Clean Technology 2009

Improved Low Temperature Solid Oxide Fuel Cell

A.J. Jacobson, G. Kim, S. Wang, R.C. Schucker
SeprOx Corporation, US

Keywords: fuel cell, perovskite, cathode, oxygen reduction


Recent worldwide interest in a hydrogen-based energy economy has refocused attention on solid oxide fuel cells (SOFCs) as a potential source of efficient, environmentally friendly, fuel-versatile electric power. Due to their high operating temperature, SOFCs offer several potential advantages over polymer-based fuel cells, including low internal resistance, high tolerance to CO and direct oxidation of hydrocarbons as well as hydrogen.
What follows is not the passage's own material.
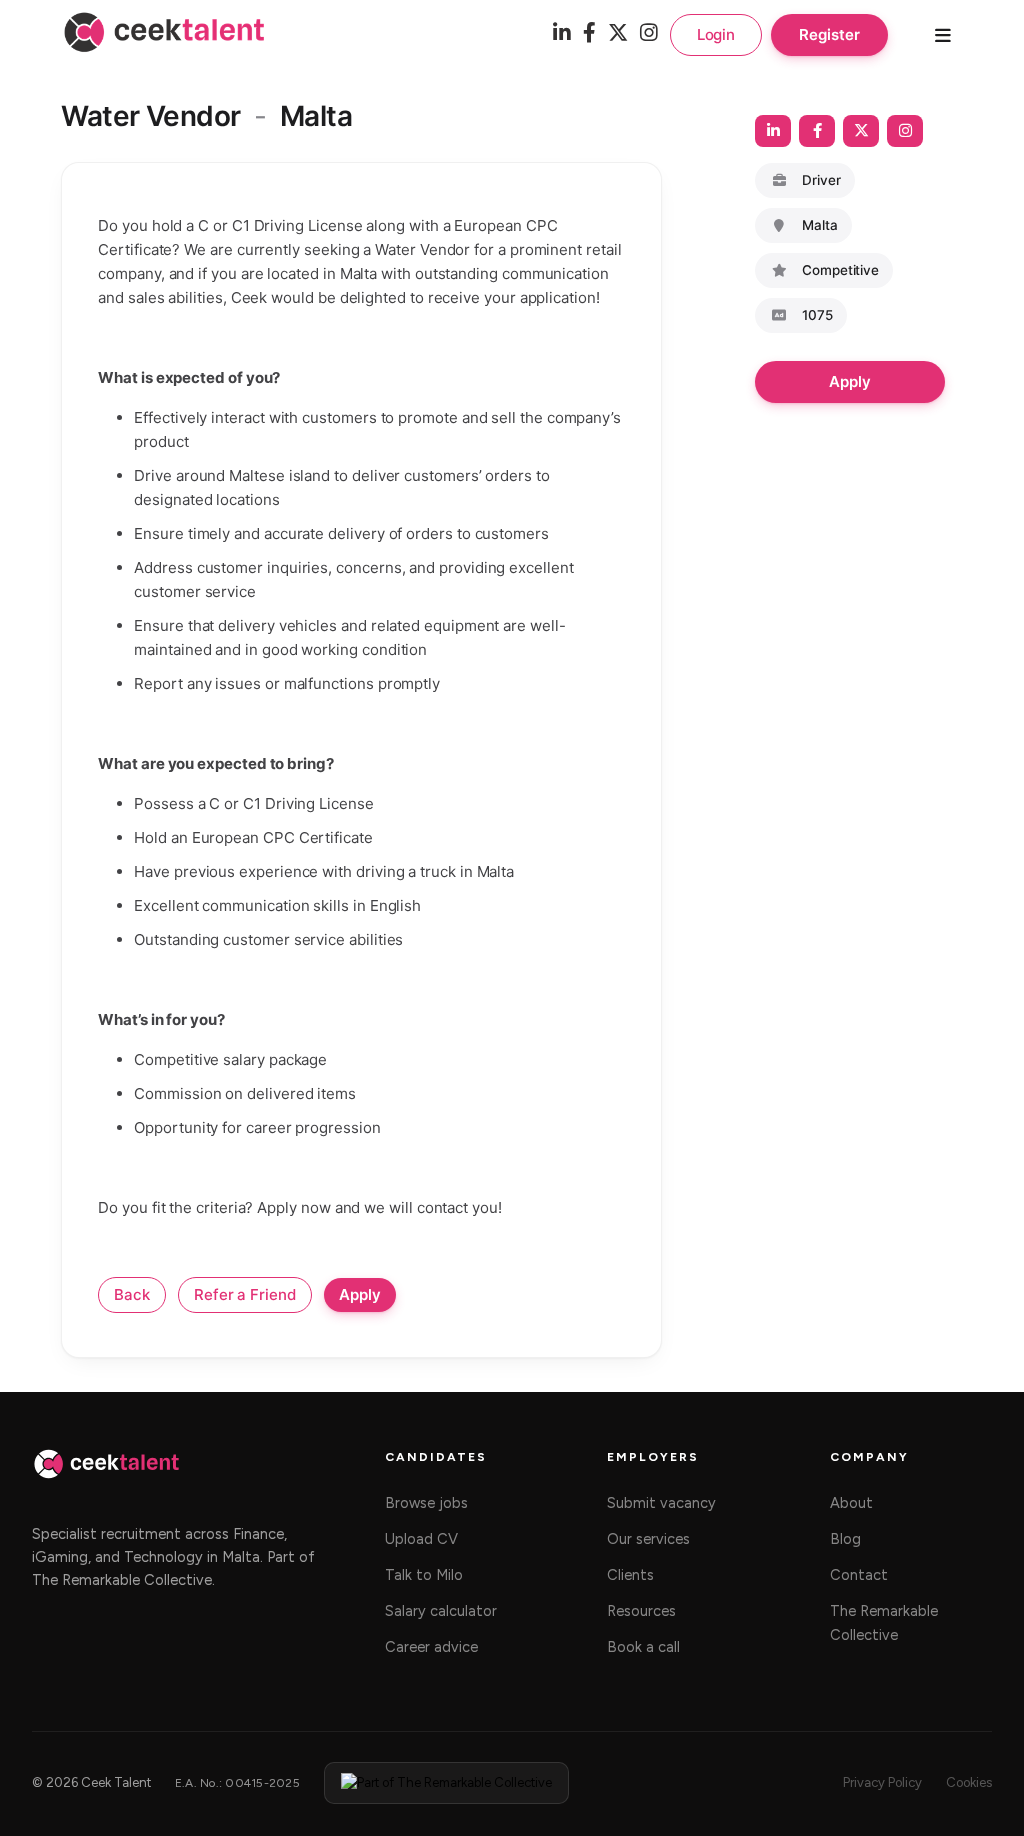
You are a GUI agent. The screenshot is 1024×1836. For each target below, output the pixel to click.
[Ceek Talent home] (106, 1474)
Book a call (643, 1647)
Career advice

Despite these advantages of high temperature, the extreme temperature of traditional SOFC materials (850 - 1000 °C) limits many potential applications, and is associated with high cost and degradation problems. While lower temperature electrolytes, such as gadolinia-doped ceria (CGO) are promising, the performance of most low temperature SOFCs is limited by cathode resistance. Recent research and development at the University of Houston’s Texas Center for Superconductivity has uncovered a family of layered perovskites with ordered A cations, as exemplified by PrBaCo2O5+x (PBCO), that have exceptional low temperature conductivity and that have been shown to be promising cathodes for anode-supported thin film composite SOFCs using CGO. SeprOx Corporation has licensed the technology from UH and is seeking strategic partners with whom to work to scale up and commercialize SOFCs incorporating this unique material.